Created: February 13, 2023
Modified: February 13, 2023

sparse mixture of experts

This page is from my personal notes, and has not been specifically reviewed for public consumption. It might be incomplete, wrong, outdated, or stupid. Caveat lector.

References:

Jacobs, Jordan, Nowlan, Hinton. Adaptive Mixtures of Local Experts (1991)
Shazeer et al. Outrageously Large Neural Networks: The Sparsely-Gated Mixture-of-Experts Layer (2017)
Du et al., GLaM: Efficient Scaling of Language Models with Mixture-of-Experts (2021)
Fedus, Zoph, Shazeer, Switch Transformers: Scaling to Trillion Parameter Models with Simple and Efficient Sparsity (2022)
Zhou et al., Mixture-of-Experts with Expert Choice Routing(2022)

A sparse-gated mixture of experts layer has 'expert networks' $E_1, \ldots, E_n$ and a 'gating network' $G$ . The output of the layer is

y = \sum_i G(x)_i E_i(x).

The gating network in Shazeer et al. (2017) is a softmax applied to noisy logits that have been explicitly sparsified by a 'KeepTopK' operation. This is trained by simple backpropagation. Although sparsification destroys gradients, this is allegedly not a big deal in practice since gradients do pass through to the top-K experts. Although only a few experts will fire for any particular input, an additional 'load-balancing' loss term is added to encourage all experts to have equal gating values on average (in effect this encourages exploration of less-commonly-used experts); this avoids a 'rich-get-richer' effect where the most commonly selected experts receive more training and so are even more likely to be selected in the future while other experts go unused.

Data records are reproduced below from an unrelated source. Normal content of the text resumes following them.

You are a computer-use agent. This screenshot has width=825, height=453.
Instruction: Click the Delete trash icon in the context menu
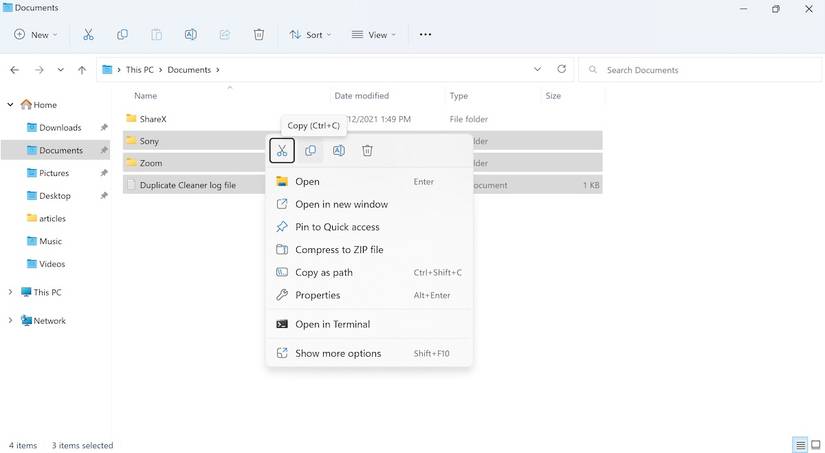click(367, 151)
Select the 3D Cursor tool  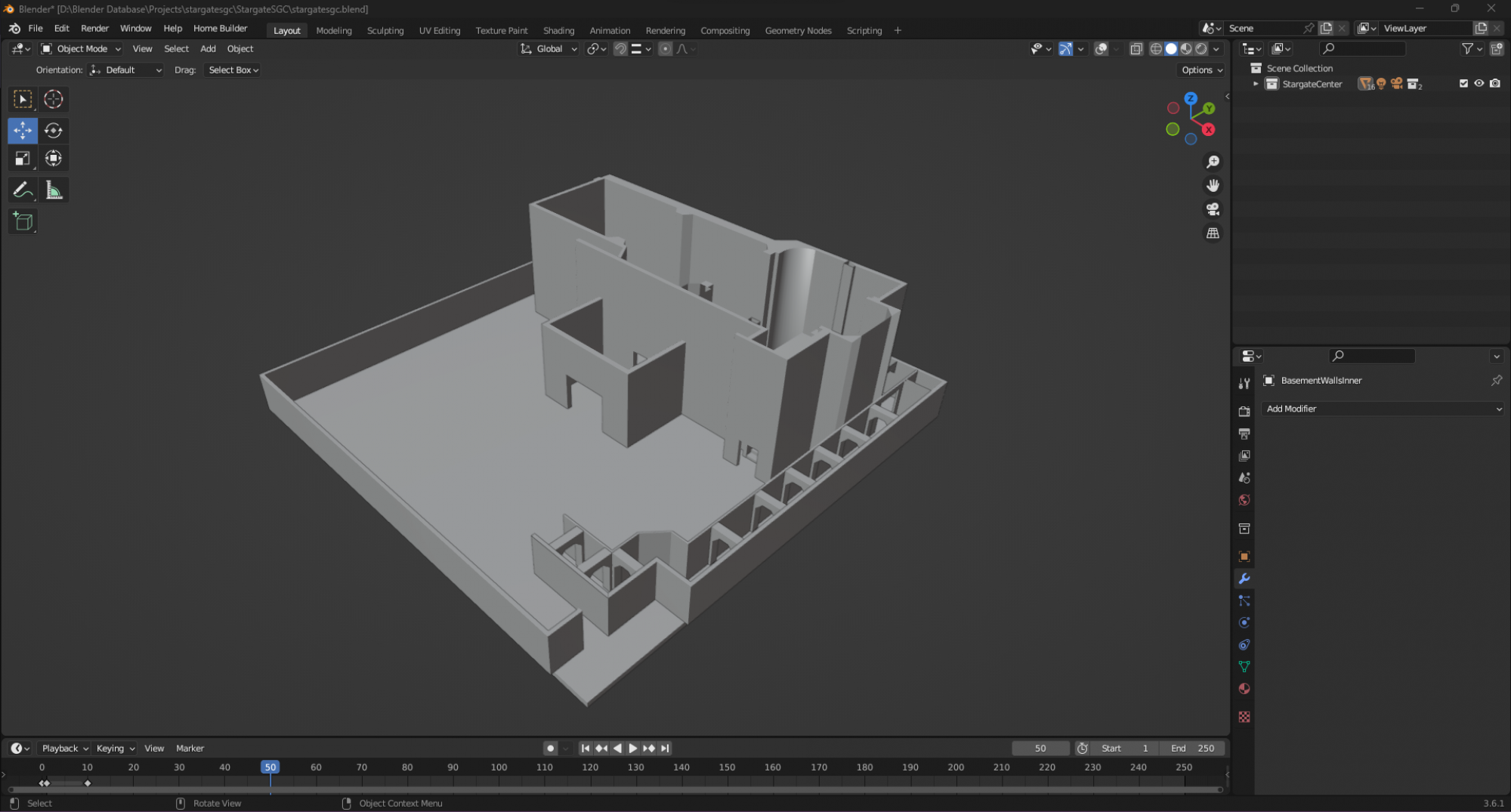pos(53,99)

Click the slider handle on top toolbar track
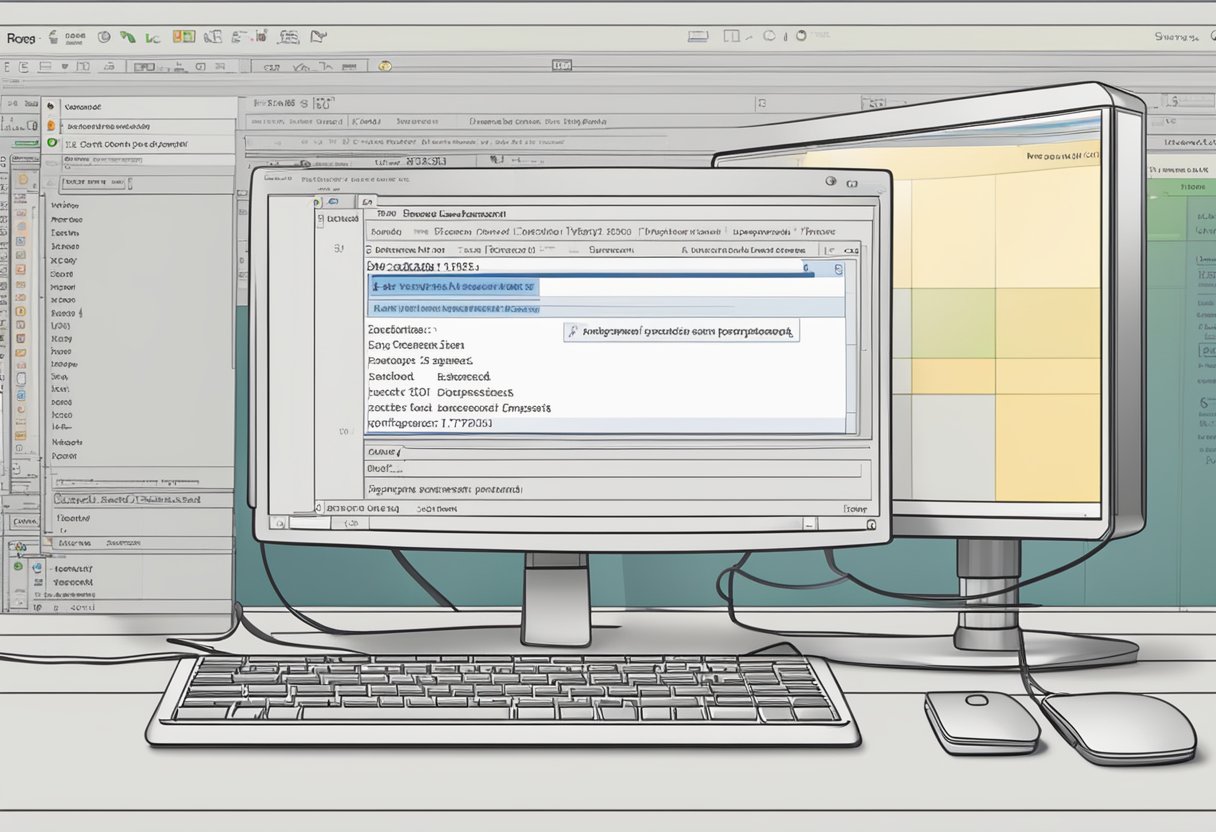[x=561, y=66]
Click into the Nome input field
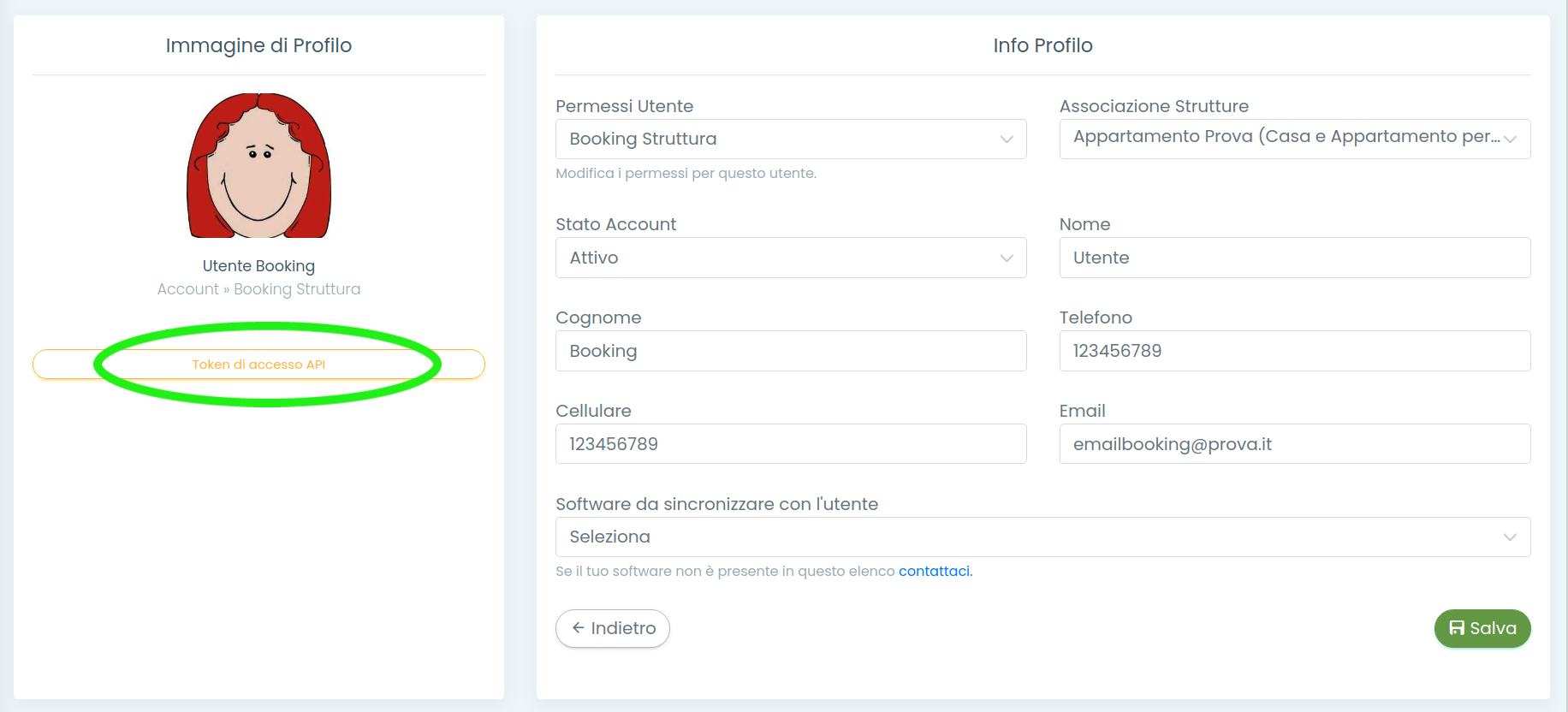The width and height of the screenshot is (1568, 712). [x=1294, y=258]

Hard vs soft gating: if the gate probabilities were not sparse, we would need to either compute the full weighted output (evaluating every expert) or sample a single expert from the gating distribution, treating the sample as a discrete latent variable and using REINFORCE / policy gradient methods to update the gating probabilities. The cool thing about Shazeer's sparse gating is that it pulls a sort of reparameterization trick: the randomness (Gaussian noise added to the logits before sparsifying them) is data-independent, so we don't need the complexity of policy gradient methods --- we are in a sense still technically doing 'soft' gating --- but we still get the computational benefit of the discrete choice from the sparsity. This is also an example of a perturb-and-MAP method.

Is there a free lunch in this switch / do we actually avoid the variance from hard gating?

Parallelization: it is tricky to parallelize a mixture-of-experts model since different batch elements will need different experts. The approach of Shazeer et al. (2017) is essentially to reshuffle the inputs after the gating network, sending each batch element to the device(s) that 'host' the appropriate expert(s). Each expert lives on a specific device, and all inputs that require that expert are routed to that device so that the expert can be applied to a batch of inputs.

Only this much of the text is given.